(Records from a collection)
>>>

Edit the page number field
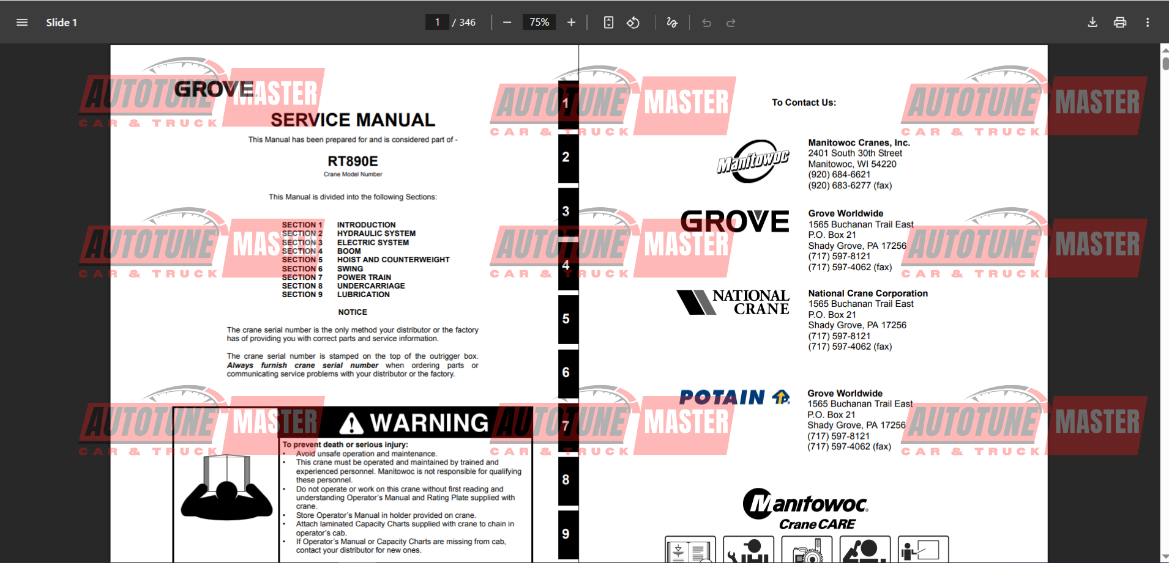 point(437,23)
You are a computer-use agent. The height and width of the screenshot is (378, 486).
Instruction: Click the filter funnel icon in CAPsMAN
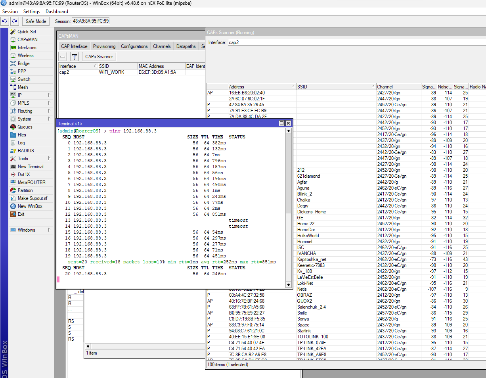click(x=75, y=57)
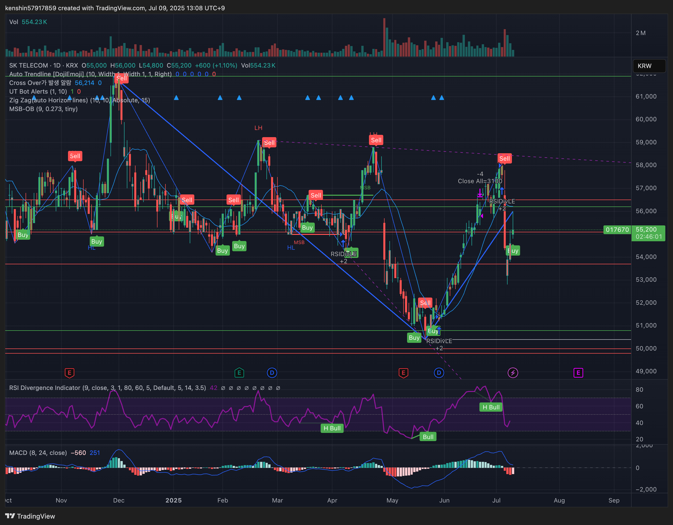Image resolution: width=673 pixels, height=525 pixels.
Task: Open the KRW currency selector
Action: coord(649,66)
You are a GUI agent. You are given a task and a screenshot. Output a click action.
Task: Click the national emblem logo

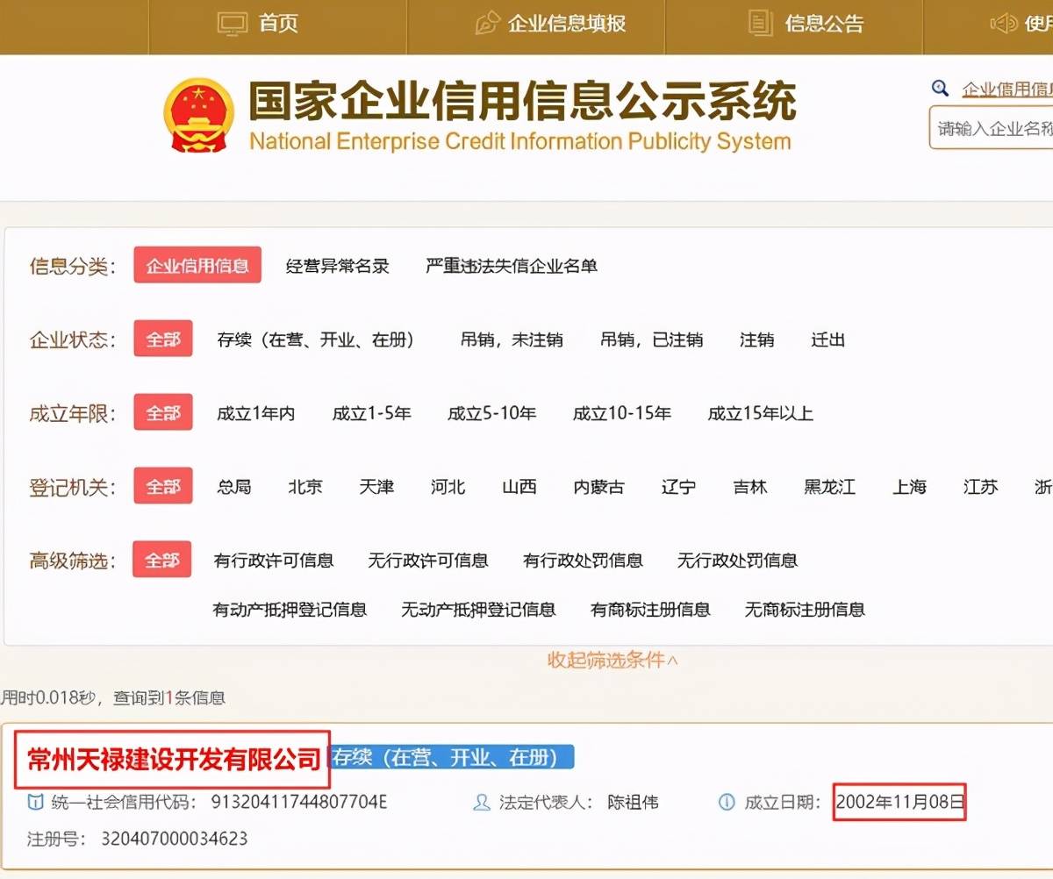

<<<

What you return should match the records above word for word, minus the pictures.

Edit the page number field
 point(437,23)
You are a computer-use agent. The height and width of the screenshot is (378, 486).
Instruction: Click the filter funnel icon in CAPsMAN
click(x=75, y=57)
Image resolution: width=673 pixels, height=525 pixels.
Task: Open the KRW currency selector
Action: coord(649,66)
You are a GUI agent. You are given a task and a screenshot. Output a click action.
Task: Click the national emblem logo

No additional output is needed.